[Source data]
------------------------------------------------

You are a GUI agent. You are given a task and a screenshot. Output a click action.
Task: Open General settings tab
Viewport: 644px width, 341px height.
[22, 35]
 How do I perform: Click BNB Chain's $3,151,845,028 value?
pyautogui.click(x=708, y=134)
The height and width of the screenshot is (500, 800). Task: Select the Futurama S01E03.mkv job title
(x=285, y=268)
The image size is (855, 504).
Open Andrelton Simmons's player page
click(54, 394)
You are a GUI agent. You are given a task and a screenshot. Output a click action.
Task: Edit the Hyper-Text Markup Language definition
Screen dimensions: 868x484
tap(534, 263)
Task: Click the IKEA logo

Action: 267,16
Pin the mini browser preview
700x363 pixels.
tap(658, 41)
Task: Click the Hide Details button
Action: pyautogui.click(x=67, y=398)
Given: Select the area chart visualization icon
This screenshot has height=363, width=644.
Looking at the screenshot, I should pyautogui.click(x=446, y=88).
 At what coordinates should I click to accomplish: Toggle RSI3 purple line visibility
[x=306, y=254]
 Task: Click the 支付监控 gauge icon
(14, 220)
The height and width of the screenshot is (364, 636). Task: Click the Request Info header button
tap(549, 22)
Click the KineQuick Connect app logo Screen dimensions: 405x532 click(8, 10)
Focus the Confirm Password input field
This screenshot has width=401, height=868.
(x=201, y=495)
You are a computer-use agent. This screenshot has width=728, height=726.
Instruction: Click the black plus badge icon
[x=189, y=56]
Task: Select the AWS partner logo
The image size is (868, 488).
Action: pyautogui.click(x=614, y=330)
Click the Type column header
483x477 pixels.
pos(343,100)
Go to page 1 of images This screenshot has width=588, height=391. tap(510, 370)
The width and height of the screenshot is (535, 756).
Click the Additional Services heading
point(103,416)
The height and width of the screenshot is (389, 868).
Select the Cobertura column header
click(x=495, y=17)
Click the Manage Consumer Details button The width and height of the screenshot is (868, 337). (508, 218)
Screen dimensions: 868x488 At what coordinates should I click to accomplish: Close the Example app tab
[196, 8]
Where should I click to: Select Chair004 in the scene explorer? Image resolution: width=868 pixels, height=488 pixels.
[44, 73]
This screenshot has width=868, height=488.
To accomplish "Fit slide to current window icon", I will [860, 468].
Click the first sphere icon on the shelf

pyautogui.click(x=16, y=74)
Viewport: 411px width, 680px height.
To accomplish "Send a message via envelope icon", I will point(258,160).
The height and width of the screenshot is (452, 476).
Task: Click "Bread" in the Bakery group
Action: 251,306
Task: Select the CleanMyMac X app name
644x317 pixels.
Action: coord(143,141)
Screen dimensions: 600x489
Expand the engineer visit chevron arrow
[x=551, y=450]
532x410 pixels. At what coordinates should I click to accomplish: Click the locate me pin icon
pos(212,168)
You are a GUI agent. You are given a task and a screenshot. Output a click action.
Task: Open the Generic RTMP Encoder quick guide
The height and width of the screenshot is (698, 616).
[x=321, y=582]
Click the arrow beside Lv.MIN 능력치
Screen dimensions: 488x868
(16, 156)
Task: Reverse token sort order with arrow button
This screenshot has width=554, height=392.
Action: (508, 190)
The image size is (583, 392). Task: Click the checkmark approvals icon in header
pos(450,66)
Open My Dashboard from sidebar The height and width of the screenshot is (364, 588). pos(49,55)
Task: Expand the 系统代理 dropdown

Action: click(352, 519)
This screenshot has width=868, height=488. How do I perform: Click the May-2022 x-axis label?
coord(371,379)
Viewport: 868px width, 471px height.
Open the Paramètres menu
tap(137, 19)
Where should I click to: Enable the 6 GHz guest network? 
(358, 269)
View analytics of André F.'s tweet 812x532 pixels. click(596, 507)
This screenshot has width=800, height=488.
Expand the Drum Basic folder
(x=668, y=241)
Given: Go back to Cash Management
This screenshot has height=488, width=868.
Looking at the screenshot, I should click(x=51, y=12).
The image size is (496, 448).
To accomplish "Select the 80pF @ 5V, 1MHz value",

------------------------------------------------

Exercise description - Arrange the lines of the source data above as a numbered list, omitting any blank lines.

Task answer -
1. You are a GUI agent. You are given a task and a screenshot. Output a click action.
2. Task: Open General settings tab
3. Viewport: 644px width, 341px height.
4. [22, 35]
5.  How do I perform: Click BNB Chain's $3,151,845,028 value?
6. pyautogui.click(x=708, y=134)
7. The height and width of the screenshot is (500, 800). Task: Select the Futurama S01E03.mkv job title
8. (x=285, y=268)
9. The image size is (855, 504).
10. Open Andrelton Simmons's player page
11. click(54, 394)
12. You are a GUI agent. You are given a task and a screenshot. Output a click action.
13. Task: Edit the Hyper-Text Markup Language definition
14. Screen dimensions: 868x484
15. tap(534, 263)
16. Task: Click the IKEA logo
17. Action: 267,16
18. Pin the mini browser preview
19. 700x363 pixels.
20. tap(658, 41)
21. Task: Click the Hide Details button
22. Action: pyautogui.click(x=67, y=398)
23. Given: Select the area chart visualization icon
24. This screenshot has height=363, width=644.
25. Looking at the screenshot, I should pyautogui.click(x=446, y=88).
26.  At what coordinates should I click to accomplish: Toggle RSI3 purple line visibility
27. [x=306, y=254]
28.  Task: Click the 支付监控 gauge icon
29. (14, 220)
30. The height and width of the screenshot is (364, 636). Task: Click the Request Info header button
31. tap(549, 22)
32. Click the KineQuick Connect app logo Screen dimensions: 405x532 click(8, 10)
33. Focus the Confirm Password input field
34. This screenshot has width=401, height=868.
35. (x=201, y=495)
36. You are a computer-use agent. This screenshot has width=728, height=726.
37. Instruction: Click the black plus badge icon
38. [x=189, y=56]
39. Task: Select the AWS partner logo
40. The image size is (868, 488).
41. Action: pyautogui.click(x=614, y=330)
42. Click the Type column header
43. 483x477 pixels.
44. pos(343,100)
45. Go to page 1 of images This screenshot has width=588, height=391. tap(510, 370)
46. The width and height of the screenshot is (535, 756).
47. Click the Additional Services heading
48. point(103,416)
49. The height and width of the screenshot is (389, 868).
50. Select the Cobertura column header
51. click(x=495, y=17)
52. Click the Manage Consumer Details button The width and height of the screenshot is (868, 337). (508, 218)
53. Screen dimensions: 868x488 At what coordinates should I click to accomplish: Close the Example app tab
54. [196, 8]
55. Where should I click to: Select Chair004 in the scene explorer? Image resolution: width=868 pixels, height=488 pixels.
56. [44, 73]
57. This screenshot has width=868, height=488.
58. To accomplish "Fit slide to current window icon", I will [860, 468].
59. Click the first sphere icon on the shelf
60. pyautogui.click(x=16, y=74)
61. Viewport: 411px width, 680px height.
62. To accomplish "Send a message via envelope icon", I will point(258,160).
63. The height and width of the screenshot is (452, 476).
64. Task: Click "Bread" in the Bakery group
65. Action: 251,306
66. Task: Select the CleanMyMac X app name
67. 644x317 pixels.
68. Action: coord(143,141)
69. Screen dimensions: 600x489
70. Expand the engineer visit chevron arrow
71. [x=551, y=450]
72. 532x410 pixels. At what coordinates should I click to accomplish: Click the locate me pin icon
73. pos(212,168)
74. You are a GUI agent. You are given a task and a screenshot. Output a click action.
75. Task: Open the Generic RTMP Encoder quick guide
76. The height and width of the screenshot is (698, 616).
77. [x=321, y=582]
78. Click the arrow beside Lv.MIN 능력치
79. Screen dimensions: 488x868
80. (16, 156)
81. Task: Reverse token sort order with arrow button
82. This screenshot has width=554, height=392.
83. Action: (508, 190)
84. The image size is (583, 392). Task: Click the checkmark approvals icon in header
85. pos(450,66)
86. Open My Dashboard from sidebar The height and width of the screenshot is (364, 588). pos(49,55)
87. Task: Expand the 系统代理 dropdown
88. Action: click(352, 519)
89. This screenshot has width=868, height=488. How do I perform: Click the May-2022 x-axis label?
90. coord(371,379)
91. Viewport: 868px width, 471px height.
92. Open the Paramètres menu
93. tap(137, 19)
94. Where should I click to: Enable the 6 GHz guest network? 
95. (358, 269)
96. View analytics of André F.'s tweet 812x532 pixels. click(596, 507)
97. This screenshot has width=800, height=488.
98. Expand the Drum Basic folder
99. (x=668, y=241)
100. Given: Go back to Cash Management
101. This screenshot has height=488, width=868.
102. Looking at the screenshot, I should click(x=51, y=12).
103. The image size is (496, 448).
104. To accomplish "Select the 80pF @ 5V, 1MHz value",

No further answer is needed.